Exercise data:
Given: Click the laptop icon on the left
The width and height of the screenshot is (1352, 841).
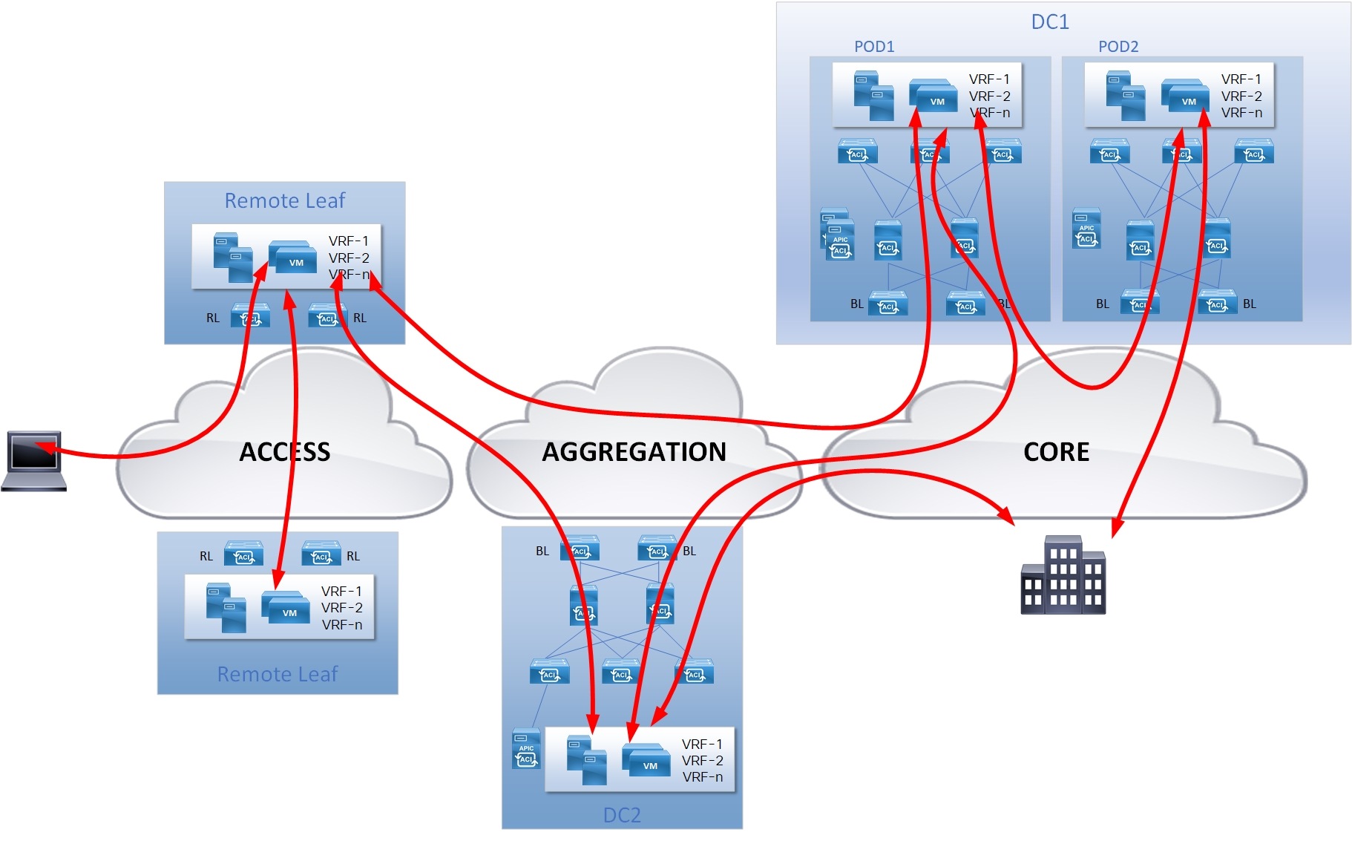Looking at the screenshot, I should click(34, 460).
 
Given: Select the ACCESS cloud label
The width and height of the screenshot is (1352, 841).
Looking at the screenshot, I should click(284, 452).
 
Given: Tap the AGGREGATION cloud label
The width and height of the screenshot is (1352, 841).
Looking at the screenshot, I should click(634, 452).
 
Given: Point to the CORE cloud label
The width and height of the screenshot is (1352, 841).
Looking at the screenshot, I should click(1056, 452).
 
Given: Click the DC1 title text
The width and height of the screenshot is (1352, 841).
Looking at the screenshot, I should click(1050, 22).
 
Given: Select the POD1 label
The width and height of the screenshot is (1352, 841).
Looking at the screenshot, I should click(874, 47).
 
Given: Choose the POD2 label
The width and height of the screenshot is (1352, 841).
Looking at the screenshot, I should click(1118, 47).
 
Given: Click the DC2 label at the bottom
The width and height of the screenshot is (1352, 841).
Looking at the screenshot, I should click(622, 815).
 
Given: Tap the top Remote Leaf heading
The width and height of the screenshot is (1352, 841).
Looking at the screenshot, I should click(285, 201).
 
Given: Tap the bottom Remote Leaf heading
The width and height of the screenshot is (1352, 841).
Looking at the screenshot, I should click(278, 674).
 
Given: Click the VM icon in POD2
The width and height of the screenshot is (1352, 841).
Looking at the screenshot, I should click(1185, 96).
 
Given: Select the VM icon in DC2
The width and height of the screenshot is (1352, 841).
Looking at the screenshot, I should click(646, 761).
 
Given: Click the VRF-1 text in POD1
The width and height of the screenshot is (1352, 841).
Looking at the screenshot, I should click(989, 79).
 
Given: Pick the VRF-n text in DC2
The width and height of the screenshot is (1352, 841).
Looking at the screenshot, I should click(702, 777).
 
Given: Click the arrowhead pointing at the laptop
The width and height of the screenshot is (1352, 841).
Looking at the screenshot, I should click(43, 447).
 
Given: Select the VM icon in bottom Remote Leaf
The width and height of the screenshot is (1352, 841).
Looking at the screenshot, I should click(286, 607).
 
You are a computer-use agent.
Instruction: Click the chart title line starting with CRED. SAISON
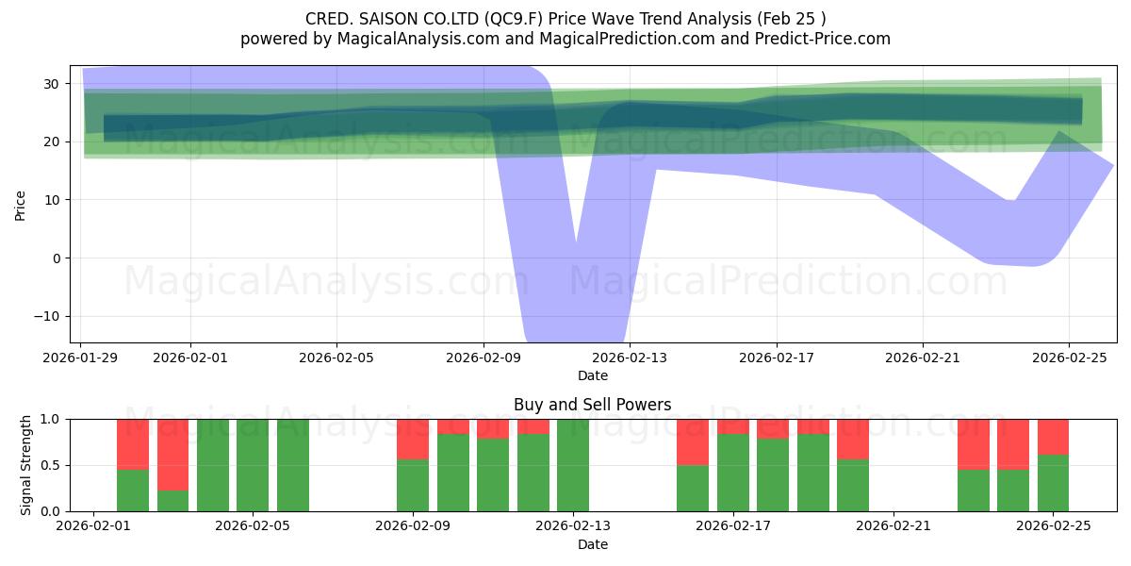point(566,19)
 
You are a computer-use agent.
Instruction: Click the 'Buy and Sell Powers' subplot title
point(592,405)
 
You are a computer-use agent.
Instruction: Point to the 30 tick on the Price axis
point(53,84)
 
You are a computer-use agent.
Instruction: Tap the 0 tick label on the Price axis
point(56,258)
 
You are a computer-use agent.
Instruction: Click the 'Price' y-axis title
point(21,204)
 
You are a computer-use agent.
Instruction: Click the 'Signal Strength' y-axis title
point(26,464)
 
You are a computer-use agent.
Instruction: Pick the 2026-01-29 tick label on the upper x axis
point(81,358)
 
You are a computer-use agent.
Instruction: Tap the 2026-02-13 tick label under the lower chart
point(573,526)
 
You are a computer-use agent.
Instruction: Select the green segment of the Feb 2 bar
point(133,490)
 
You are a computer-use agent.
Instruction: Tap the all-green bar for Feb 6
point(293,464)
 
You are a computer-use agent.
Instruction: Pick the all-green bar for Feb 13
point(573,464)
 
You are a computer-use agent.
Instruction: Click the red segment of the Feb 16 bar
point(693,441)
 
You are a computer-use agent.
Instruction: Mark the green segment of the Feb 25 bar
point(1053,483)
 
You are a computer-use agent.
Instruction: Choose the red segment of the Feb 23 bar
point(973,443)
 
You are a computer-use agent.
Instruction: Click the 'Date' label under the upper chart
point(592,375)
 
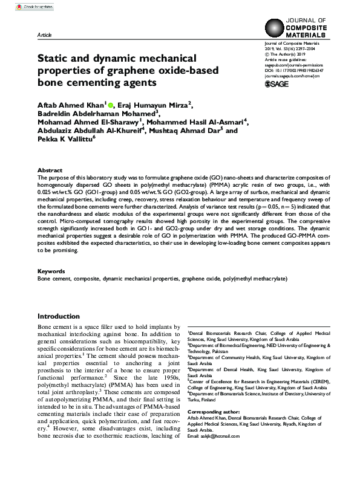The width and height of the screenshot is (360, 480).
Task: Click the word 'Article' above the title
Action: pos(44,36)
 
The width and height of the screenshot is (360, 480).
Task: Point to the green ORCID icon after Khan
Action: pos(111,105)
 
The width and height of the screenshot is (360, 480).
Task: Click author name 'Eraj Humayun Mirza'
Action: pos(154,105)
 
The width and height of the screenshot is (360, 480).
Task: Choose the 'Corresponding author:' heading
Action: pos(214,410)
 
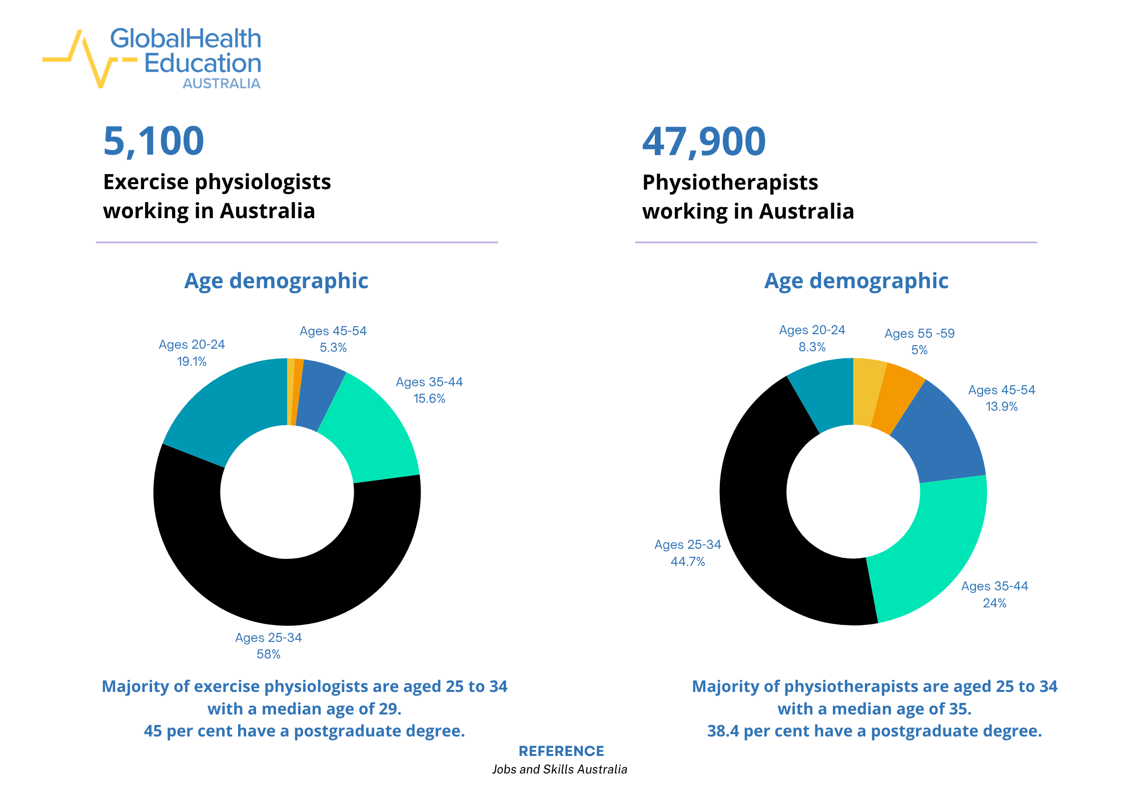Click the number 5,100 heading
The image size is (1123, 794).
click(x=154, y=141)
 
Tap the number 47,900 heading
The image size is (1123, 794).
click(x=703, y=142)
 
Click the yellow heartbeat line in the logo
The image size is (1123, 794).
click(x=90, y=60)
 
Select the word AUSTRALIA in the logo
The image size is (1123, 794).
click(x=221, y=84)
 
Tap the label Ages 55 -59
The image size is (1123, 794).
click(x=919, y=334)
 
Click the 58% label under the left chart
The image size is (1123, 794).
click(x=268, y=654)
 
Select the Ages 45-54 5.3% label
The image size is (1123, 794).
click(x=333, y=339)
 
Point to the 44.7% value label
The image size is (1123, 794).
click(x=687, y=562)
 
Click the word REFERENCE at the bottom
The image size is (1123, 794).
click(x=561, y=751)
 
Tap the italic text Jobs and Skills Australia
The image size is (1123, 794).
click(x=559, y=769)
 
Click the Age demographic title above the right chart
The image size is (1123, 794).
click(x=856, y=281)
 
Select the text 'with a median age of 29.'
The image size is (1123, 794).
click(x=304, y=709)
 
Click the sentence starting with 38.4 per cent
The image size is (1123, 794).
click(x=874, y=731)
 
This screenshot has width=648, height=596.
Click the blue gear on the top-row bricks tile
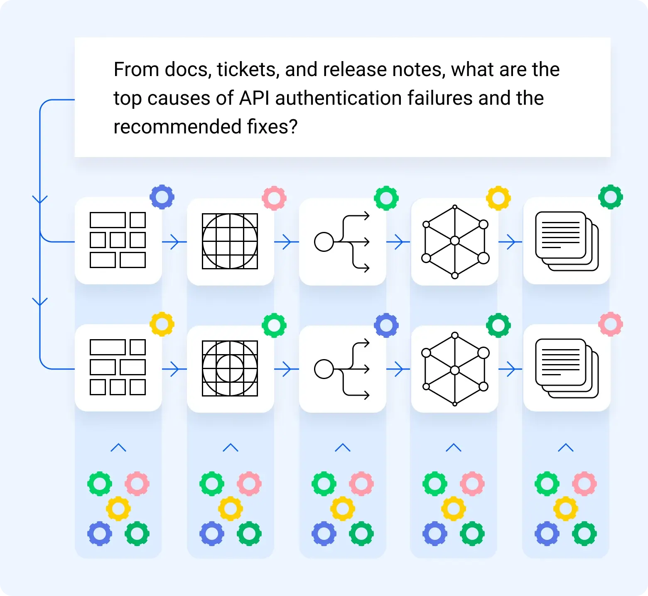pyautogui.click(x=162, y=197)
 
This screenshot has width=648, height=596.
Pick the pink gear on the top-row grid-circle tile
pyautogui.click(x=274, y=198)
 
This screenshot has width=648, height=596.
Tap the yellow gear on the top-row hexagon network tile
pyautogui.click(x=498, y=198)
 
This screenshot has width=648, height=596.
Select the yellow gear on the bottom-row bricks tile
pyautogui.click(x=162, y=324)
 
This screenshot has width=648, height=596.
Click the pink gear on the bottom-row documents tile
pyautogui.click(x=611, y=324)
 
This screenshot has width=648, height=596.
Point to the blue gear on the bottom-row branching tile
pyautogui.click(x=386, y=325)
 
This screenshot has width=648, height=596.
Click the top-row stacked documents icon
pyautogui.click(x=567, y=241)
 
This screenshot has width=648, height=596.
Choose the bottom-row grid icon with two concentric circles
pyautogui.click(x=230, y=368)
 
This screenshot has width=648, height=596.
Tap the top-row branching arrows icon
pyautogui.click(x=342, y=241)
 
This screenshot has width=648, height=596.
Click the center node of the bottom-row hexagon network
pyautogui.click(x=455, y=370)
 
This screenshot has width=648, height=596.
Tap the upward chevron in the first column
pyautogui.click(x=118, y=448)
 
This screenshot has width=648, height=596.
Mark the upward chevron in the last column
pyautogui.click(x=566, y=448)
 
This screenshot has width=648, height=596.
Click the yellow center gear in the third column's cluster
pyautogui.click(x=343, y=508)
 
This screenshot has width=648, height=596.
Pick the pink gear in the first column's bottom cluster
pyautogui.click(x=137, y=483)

Aim of the exercise: Give back every line of the material above unchanged, but leave the pictures out.

Answer to the exercise:
Given: Click the laptop icon on the left
The width and height of the screenshot is (1352, 841).
Looking at the screenshot, I should click(34, 460).
 
Given: Select the ACCESS cloud label
The width and height of the screenshot is (1352, 841).
Looking at the screenshot, I should click(284, 452).
 
Given: Tap the AGGREGATION cloud label
The width and height of the screenshot is (1352, 841).
Looking at the screenshot, I should click(634, 452).
 
Given: Point to the CORE cloud label
The width and height of the screenshot is (1352, 841).
Looking at the screenshot, I should click(1056, 452).
 
Given: Click the DC1 title text
The width and height of the screenshot is (1352, 841).
Looking at the screenshot, I should click(1050, 22).
 
Given: Select the POD1 label
The width and height of the screenshot is (1352, 841).
Looking at the screenshot, I should click(874, 47).
 
Given: Choose the POD2 label
The width and height of the screenshot is (1352, 841).
Looking at the screenshot, I should click(1118, 47).
 
Given: Click the DC2 label at the bottom
The width and height of the screenshot is (1352, 841).
Looking at the screenshot, I should click(622, 815).
 
Given: Tap the top Remote Leaf heading
The width and height of the screenshot is (1352, 841).
Looking at the screenshot, I should click(285, 201).
 
Given: Tap the bottom Remote Leaf heading
The width and height of the screenshot is (1352, 841).
Looking at the screenshot, I should click(278, 674).
 
Given: Click the VM icon in POD2
The width and height of the screenshot is (1352, 841).
Looking at the screenshot, I should click(1185, 96).
 
Given: Select the VM icon in DC2
The width and height of the screenshot is (1352, 841).
Looking at the screenshot, I should click(646, 761).
 
Given: Click the VRF-1 text in POD1
The width and height of the screenshot is (1352, 841).
Looking at the screenshot, I should click(989, 79).
 
Given: Pick the VRF-n text in DC2
The width and height of the screenshot is (1352, 841).
Looking at the screenshot, I should click(702, 777).
 
Given: Click the arrowhead pointing at the laptop
The width and height of the screenshot is (1352, 841).
Looking at the screenshot, I should click(43, 447).
 
Given: Select the VM icon in bottom Remote Leaf
The width and height of the screenshot is (1352, 841).
Looking at the screenshot, I should click(286, 607).
 
You are a computer-use agent.
Instruction: Click the chart title line starting with CRED. SAISON
point(566,19)
 
You are a computer-use agent.
Instruction: Click the 'Buy and Sell Powers' subplot title
point(592,405)
 
You are a computer-use agent.
Instruction: Point to the 30 tick on the Price axis
point(53,84)
 
You are a computer-use agent.
Instruction: Tap the 0 tick label on the Price axis
point(56,258)
 
You are a computer-use agent.
Instruction: Click the 'Price' y-axis title
point(21,204)
 
You are a computer-use agent.
Instruction: Click the 'Signal Strength' y-axis title
point(26,464)
 
You are a computer-use agent.
Instruction: Pick the 2026-01-29 tick label on the upper x axis
point(81,358)
 
You are a computer-use agent.
Instruction: Tap the 2026-02-13 tick label under the lower chart
point(573,526)
 
You are a computer-use agent.
Instruction: Select the green segment of the Feb 2 bar
point(133,490)
 
You are a computer-use agent.
Instruction: Tap the all-green bar for Feb 6
point(293,464)
 
You are a computer-use agent.
Instruction: Pick the all-green bar for Feb 13
point(573,464)
 
You are a computer-use agent.
Instruction: Click the red segment of the Feb 16 bar
point(693,441)
 
You are a computer-use agent.
Instruction: Mark the green segment of the Feb 25 bar
point(1053,483)
 
You are a computer-use agent.
Instruction: Choose the red segment of the Feb 23 bar
point(973,443)
 
You are a computer-use agent.
Instruction: Click the 'Date' label under the upper chart
point(592,375)
 
The width and height of the screenshot is (360, 480).
Task: Click the word 'Article' above the title
Action: pos(44,36)
 
The width and height of the screenshot is (360, 480).
Task: Point to the green ORCID icon after Khan
Action: pos(111,105)
 
The width and height of the screenshot is (360, 480).
Task: Click author name 'Eraj Humayun Mirza'
Action: pos(154,105)
 
The width and height of the screenshot is (360, 480).
Task: Choose the 'Corresponding author:' heading
Action: pos(214,410)
 
Click the number 5,100 heading
The image size is (1123, 794).
click(x=154, y=141)
 
Tap the number 47,900 heading
The image size is (1123, 794).
click(x=703, y=142)
 
Click the yellow heartbeat line in the logo
The image size is (1123, 794).
click(x=90, y=60)
 
Select the word AUSTRALIA in the logo
The image size is (1123, 794).
click(x=221, y=84)
 
Tap the label Ages 55 -59
The image size is (1123, 794).
click(x=919, y=334)
 
Click the 58% label under the left chart
The image size is (1123, 794).
click(x=268, y=654)
 
Select the Ages 45-54 5.3% label
The image size is (1123, 794).
click(x=333, y=339)
 
Point to the 44.7% value label
The image size is (1123, 794).
click(x=687, y=562)
 
Click the word REFERENCE at the bottom
The image size is (1123, 794).
click(x=561, y=751)
 
Tap the italic text Jobs and Skills Australia
The image size is (1123, 794).
click(x=559, y=769)
 
Click the Age demographic title above the right chart
The image size is (1123, 794).
click(x=856, y=281)
 
Select the text 'with a median age of 29.'
The image size is (1123, 794).
click(x=304, y=709)
 
Click the sentence starting with 38.4 per cent
The image size is (1123, 794).
click(x=874, y=731)
 
This screenshot has width=648, height=596.
Click the blue gear on the top-row bricks tile
pyautogui.click(x=162, y=197)
 
This screenshot has width=648, height=596.
Pick the pink gear on the top-row grid-circle tile
pyautogui.click(x=274, y=198)
 
This screenshot has width=648, height=596.
Tap the yellow gear on the top-row hexagon network tile
pyautogui.click(x=498, y=198)
 
This screenshot has width=648, height=596.
Select the yellow gear on the bottom-row bricks tile
pyautogui.click(x=162, y=324)
 
This screenshot has width=648, height=596.
Click the pink gear on the bottom-row documents tile
pyautogui.click(x=611, y=324)
 
This screenshot has width=648, height=596.
Point to the blue gear on the bottom-row branching tile
pyautogui.click(x=386, y=325)
 
This screenshot has width=648, height=596.
Click the top-row stacked documents icon
pyautogui.click(x=567, y=241)
 
This screenshot has width=648, height=596.
Choose the bottom-row grid icon with two concentric circles
pyautogui.click(x=230, y=368)
 
This screenshot has width=648, height=596.
Tap the top-row branching arrows icon
pyautogui.click(x=342, y=241)
 
This screenshot has width=648, height=596.
Click the center node of the bottom-row hexagon network
pyautogui.click(x=455, y=370)
 
This screenshot has width=648, height=596.
Tap the upward chevron in the first column
pyautogui.click(x=118, y=448)
 
This screenshot has width=648, height=596.
Mark the upward chevron in the last column
pyautogui.click(x=566, y=448)
 
This screenshot has width=648, height=596.
Click the yellow center gear in the third column's cluster
pyautogui.click(x=343, y=508)
 
This screenshot has width=648, height=596.
Pick the pink gear in the first column's bottom cluster
pyautogui.click(x=137, y=483)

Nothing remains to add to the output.